Stalwart backup product gains remote management capabilities.

Backup Exec has been the best-selling backup program for Windows servers as long as they've been around. As a result, it has developed an image as being a bit old-fashioned: a conventional, reliable program that performs scheduled full and incremental backups to tape but lacks cutting-edge features such as continuous data protection, and suffers from limited scalability.

We're here to tell you that if you haven't looked at Backup Exec in a few years, you may be surprised to see just how much its various owners, ending with Symantec, have added to this stalwart.

Backup Exec now includes the Continuous Protection Server (CPS) system for Windows, SQL Server, and Exchange servers. CPS can integrate with the core Backup Exec console so an administrator can monitor both CPS processes and regular backup chores from a single console, and spool data protected by CPS to tape for longer-term storage.

The CPS agent allows an admin to back up to a remote CPS server and throttle how much bandwidth the backup will take. Once CPS has backed up files, users can conduct self-service restores from a Web site on the CPS server.

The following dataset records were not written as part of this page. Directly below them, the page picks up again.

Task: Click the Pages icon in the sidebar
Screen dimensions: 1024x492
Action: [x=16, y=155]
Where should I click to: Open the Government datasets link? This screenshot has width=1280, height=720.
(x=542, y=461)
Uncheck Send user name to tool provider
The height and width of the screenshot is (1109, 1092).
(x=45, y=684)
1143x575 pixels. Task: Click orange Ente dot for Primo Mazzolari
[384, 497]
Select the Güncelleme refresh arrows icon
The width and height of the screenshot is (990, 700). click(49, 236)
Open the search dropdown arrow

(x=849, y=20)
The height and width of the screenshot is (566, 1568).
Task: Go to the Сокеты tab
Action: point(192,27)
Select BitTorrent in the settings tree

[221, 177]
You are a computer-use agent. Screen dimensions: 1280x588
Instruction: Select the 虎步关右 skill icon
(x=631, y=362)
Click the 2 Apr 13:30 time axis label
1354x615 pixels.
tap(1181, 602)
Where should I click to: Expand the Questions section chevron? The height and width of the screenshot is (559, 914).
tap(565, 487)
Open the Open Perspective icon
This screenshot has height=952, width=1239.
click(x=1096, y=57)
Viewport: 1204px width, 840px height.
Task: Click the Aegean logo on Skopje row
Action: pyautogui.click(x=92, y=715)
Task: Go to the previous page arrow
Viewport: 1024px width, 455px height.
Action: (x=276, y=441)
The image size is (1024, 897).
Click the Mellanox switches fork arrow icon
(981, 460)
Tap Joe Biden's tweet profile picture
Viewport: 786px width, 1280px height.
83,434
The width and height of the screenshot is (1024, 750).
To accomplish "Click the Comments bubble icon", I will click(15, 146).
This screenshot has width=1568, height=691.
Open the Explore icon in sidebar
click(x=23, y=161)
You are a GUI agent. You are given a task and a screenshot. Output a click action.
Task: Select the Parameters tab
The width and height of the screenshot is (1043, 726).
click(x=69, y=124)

New iterations of the core Backup Exec application always have included a few fresh features, and version 12 is no exception: In addition to support for the latest versions of Windows, it can perform individual-item restores from database backups of SharePoint and Exchange servers. Version 12 also can back up Symantec's Enterprise Vault Exchange archiving system, and, through integration with Symantec's Endpoint Security, automatically start backup jobs when Symantec raises the global threat level.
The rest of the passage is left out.